### [Provided records]
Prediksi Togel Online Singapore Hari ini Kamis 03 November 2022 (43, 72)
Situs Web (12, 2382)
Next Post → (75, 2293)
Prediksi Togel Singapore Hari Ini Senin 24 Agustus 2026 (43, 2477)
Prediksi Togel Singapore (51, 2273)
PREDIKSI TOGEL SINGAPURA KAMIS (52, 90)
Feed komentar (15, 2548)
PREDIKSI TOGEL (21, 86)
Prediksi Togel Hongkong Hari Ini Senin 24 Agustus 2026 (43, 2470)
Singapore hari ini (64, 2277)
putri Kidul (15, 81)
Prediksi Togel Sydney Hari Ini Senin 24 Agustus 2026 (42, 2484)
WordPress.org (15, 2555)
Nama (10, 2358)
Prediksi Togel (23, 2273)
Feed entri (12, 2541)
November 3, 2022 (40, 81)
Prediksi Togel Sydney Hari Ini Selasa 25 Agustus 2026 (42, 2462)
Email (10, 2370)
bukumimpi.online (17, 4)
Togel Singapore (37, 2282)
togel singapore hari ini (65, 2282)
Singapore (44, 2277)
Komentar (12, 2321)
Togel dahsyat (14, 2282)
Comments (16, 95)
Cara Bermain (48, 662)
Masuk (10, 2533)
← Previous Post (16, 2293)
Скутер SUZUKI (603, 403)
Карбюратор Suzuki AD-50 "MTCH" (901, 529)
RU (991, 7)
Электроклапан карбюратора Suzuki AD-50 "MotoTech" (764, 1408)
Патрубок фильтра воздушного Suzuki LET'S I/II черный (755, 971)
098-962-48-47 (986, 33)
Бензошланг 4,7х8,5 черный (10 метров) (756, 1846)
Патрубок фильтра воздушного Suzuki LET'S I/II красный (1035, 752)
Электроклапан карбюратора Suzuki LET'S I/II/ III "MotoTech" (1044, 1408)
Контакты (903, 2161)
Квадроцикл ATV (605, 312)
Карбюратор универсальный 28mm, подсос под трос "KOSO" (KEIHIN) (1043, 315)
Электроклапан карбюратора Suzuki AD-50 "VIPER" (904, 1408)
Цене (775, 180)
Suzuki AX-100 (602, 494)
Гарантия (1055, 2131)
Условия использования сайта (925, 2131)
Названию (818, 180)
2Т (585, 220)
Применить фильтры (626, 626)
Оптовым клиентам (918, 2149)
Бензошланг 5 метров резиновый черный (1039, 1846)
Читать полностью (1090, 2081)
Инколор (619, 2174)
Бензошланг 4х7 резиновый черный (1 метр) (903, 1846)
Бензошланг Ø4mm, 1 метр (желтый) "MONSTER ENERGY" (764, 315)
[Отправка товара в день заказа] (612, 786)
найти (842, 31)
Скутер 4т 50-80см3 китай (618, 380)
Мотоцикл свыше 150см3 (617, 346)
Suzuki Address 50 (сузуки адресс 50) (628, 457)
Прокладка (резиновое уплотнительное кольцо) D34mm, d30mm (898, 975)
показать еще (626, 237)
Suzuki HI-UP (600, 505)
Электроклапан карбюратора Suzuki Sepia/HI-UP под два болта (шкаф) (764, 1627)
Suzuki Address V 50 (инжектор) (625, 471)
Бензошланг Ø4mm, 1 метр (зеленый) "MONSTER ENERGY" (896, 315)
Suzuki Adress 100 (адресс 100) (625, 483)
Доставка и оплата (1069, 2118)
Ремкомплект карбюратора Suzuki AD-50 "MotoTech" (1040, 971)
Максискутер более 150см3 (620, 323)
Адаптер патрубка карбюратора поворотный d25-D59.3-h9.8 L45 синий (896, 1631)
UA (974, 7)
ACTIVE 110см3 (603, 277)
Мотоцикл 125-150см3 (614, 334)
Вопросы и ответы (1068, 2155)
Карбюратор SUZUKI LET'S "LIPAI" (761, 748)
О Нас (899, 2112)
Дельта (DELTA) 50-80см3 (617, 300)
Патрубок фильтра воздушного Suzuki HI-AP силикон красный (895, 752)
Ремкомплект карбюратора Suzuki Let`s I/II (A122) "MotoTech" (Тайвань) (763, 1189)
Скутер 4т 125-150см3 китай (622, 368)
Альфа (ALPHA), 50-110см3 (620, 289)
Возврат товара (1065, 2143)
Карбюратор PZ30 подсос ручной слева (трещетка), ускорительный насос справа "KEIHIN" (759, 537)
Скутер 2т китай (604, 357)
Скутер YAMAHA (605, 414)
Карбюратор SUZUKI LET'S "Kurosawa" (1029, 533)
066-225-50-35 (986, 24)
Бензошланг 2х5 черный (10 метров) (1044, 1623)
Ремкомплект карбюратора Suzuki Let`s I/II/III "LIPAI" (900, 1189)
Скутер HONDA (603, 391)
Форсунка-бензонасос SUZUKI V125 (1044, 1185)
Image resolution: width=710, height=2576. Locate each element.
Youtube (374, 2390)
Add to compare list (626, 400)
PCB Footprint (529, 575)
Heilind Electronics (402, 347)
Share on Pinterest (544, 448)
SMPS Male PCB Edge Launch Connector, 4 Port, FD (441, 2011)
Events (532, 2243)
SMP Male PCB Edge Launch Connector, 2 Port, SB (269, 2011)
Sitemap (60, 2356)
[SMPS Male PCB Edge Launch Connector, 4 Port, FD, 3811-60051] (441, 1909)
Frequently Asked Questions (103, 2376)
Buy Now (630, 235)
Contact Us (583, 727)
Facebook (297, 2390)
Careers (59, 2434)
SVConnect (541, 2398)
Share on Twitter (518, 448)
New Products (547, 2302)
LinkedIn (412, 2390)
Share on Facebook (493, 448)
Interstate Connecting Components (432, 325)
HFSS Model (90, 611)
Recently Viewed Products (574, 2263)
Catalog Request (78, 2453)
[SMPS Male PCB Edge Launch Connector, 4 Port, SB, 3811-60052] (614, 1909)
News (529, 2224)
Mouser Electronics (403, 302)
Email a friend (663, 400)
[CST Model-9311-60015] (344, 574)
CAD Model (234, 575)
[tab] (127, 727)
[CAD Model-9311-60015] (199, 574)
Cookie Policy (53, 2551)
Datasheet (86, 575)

### [Exercise]
The required answer is the exact run of lines above starting at the line with "togel singapore hari ini (65, 2282)" and ending at the line with "Квадроцикл ATV (605, 312)", with both ends present.

### [Output for this task]
togel singapore hari ini (65, 2282)
Singapore (44, 2277)
Komentar (12, 2321)
Togel dahsyat (14, 2282)
Comments (16, 95)
Cara Bermain (48, 662)
Masuk (10, 2533)
← Previous Post (16, 2293)
Скутер SUZUKI (603, 403)
Карбюратор Suzuki AD-50 "MTCH" (901, 529)
RU (991, 7)
Электроклапан карбюратора Suzuki AD-50 "MotoTech" (764, 1408)
Патрубок фильтра воздушного Suzuki LET'S I/II черный (755, 971)
098-962-48-47 (986, 33)
Бензошланг 4,7х8,5 черный (10 метров) (756, 1846)
Патрубок фильтра воздушного Suzuki LET'S I/II красный (1035, 752)
Электроклапан карбюратора Suzuki LET'S I/II/ III "MotoTech" (1044, 1408)
Контакты (903, 2161)
Квадроцикл ATV (605, 312)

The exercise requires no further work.